● **Fragment źródła**
.....
Facebook
kontakt
logo
Strona główna > Główna środek > Ekstraklasa
Remis Wisły z Pogonią2015-02-21 00:43:00

W 21. kolejce piłkarskiej ekstraklasy Wisła Kraków zremisowała z Pogonią Szczecin 1-1. - Matematycznie rzecz biorąc, straciliśmy w tym roku już pięć punktów - skwitował prezes Białej Gwiazdy, Robert Gaszyński.


Wisła Kraków - Pogoń Szczecin 1-1 (1-1)

1-0 Paweł Brożek 24

1-1 Marcin Robak 43 (karny)

Sędziował Paweł Gil (Lublin). Żółte kartki: Guzmics (2), Guerrier, Sarki - Danielak. Czerwona kartka: Guzmics (90+1, dwie żółte). Widzów 9083.

WISŁA: Buchalik - Burliga, Głowacki, Guzmics, Sadlok - Uryga, Boguski (74 Dudka) - Jankowski (58 Sarki), Stilic, Stępiński (46 Guerrier) - Brożek.

POGOŃ: Janukiewicz - Frączczak, Hernani, Golla, Matynia - Murawski, Matras - Rogalski, Kamess (74 Zwoliński), Danielak (59 Nunes) - Robak.


Przed meczem Ludwik Miętta-Mikołajewicz, związany z klubem od prawie 70 lat, otrzymał tytuł honorowego prezesa Wisły Kraków SA.


Pierwszą sytuację bramkową miała Pogoń. W 3. minucie Robak z prawej strony uderzył w "długi" róg, ale chybił o pół metra.


W 24. minucie padł gol dla Wisły. Burliga kapitalnie dośrodkował z prawego skrzydła na piąty metr, a nabiegający Brożek zamknął akcję i huknął pod poprzeczkę. To jego 11. gol w tym sezonie, a 114. w ekstraklasie.


Za moment mógł wyrównać Robak, lecz będąc sam przed bramkarzem uderzył z kąta, z 8 metrów, bardzo niecelnie.


W 38. minucie szansy na kolejne trafienie nie wykorzystał Brożek, który w sytuacji "sam na sam" nie zdołał pokonać Janukiewicza.


Niebawem goście wyrównali, a pomógł im w tym Sadlok, który zagrał do... Robaka. Ten podał do wychodzącego na czystą pozycję Danielaka, którego sfaulował Uryga. Jedenastkę wykonał Robak, choć Buchalik był bliski udanej interwencji.


Po przerwie pierwszą okazję mieli szczecinianie. W 52. minucie Danielak wychodził na spotkanie z bramkarzem gospodarzy, ale Burliga zdążył mu wybić piłkę na korner. Kwadrans później świetną szansę zmarnował Kamess.
.....
● **Zadanie**
Przepisz dosłownie z powyższej relacji z meczu Wisły z Pogonią fragment od „1-0 Paweł Brożek” aż do „Guerrier) - Brożek.” włącznie.

● **Rekordy**
.....
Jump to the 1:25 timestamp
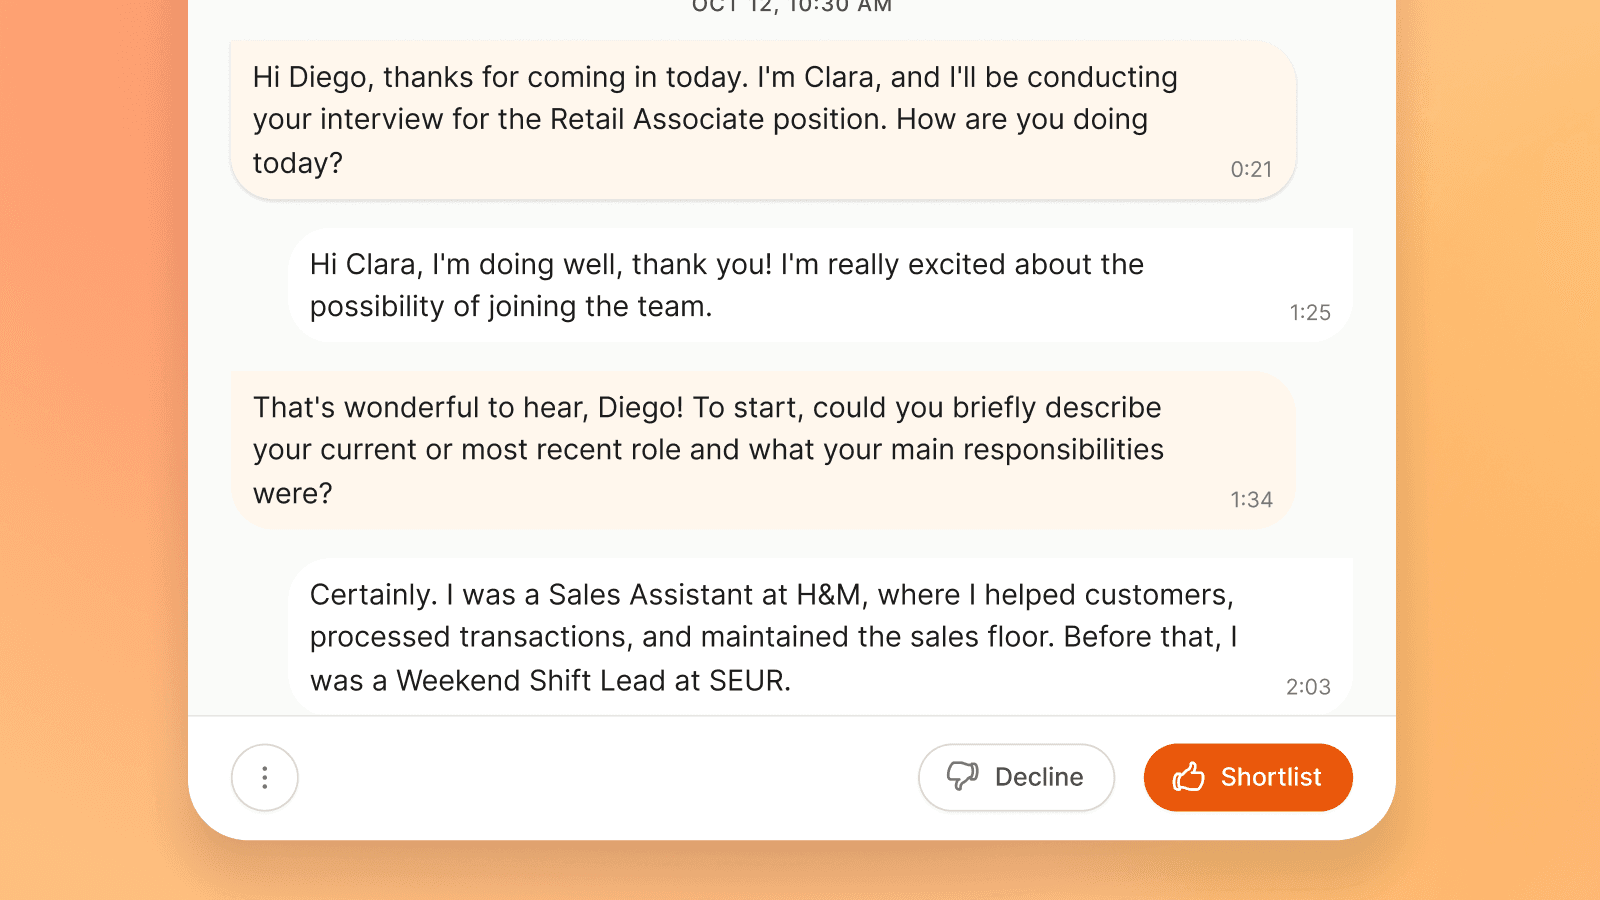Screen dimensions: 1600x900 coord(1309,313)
.....
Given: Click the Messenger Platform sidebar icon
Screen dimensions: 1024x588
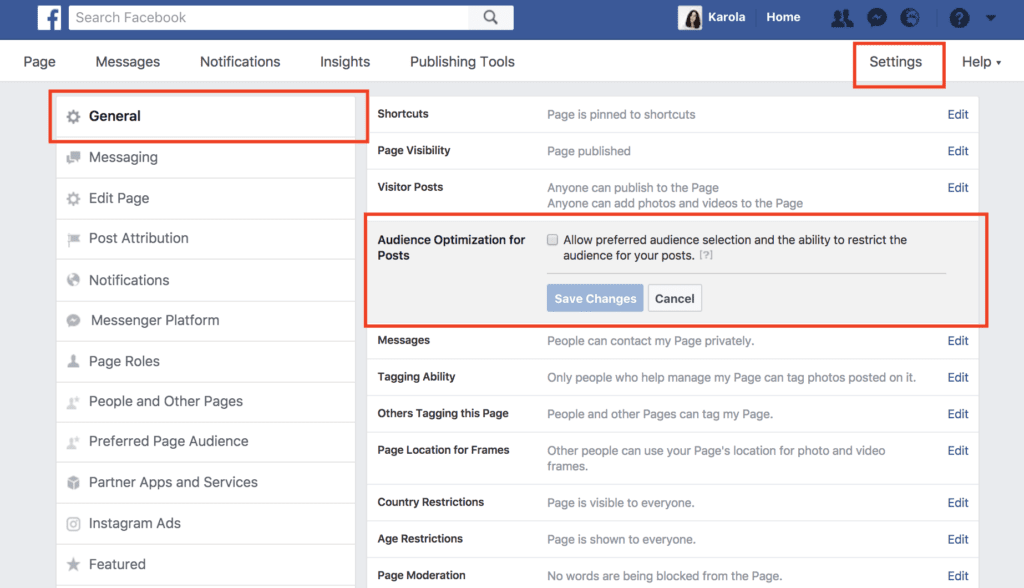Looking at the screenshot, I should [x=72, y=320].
.....
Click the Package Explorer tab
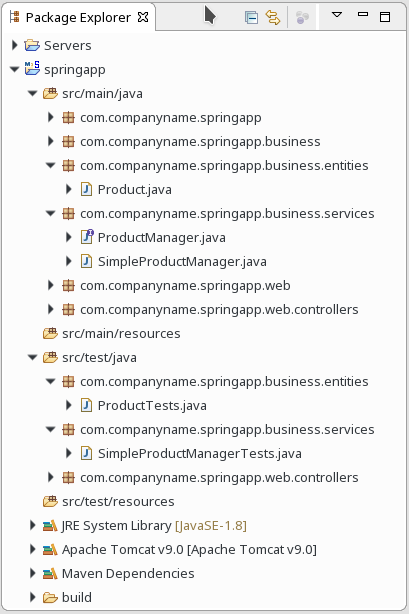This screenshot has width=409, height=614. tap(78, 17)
.....
● **Odpowiedź na zadanie**
1-0 Paweł Brożek 24

1-1 Marcin Robak 43 (karny)

Sędziował Paweł Gil (Lublin). Żółte kartki: Guzmics (2), Guerrier, Sarki - Danielak. Czerwona kartka: Guzmics (90+1, dwie żółte). Widzów 9083.

WISŁA: Buchalik - Burliga, Głowacki, Guzmics, Sadlok - Uryga, Boguski (74 Dudka) - Jankowski (58 Sarki), Stilic, Stępiński (46 Guerrier) - Brożek.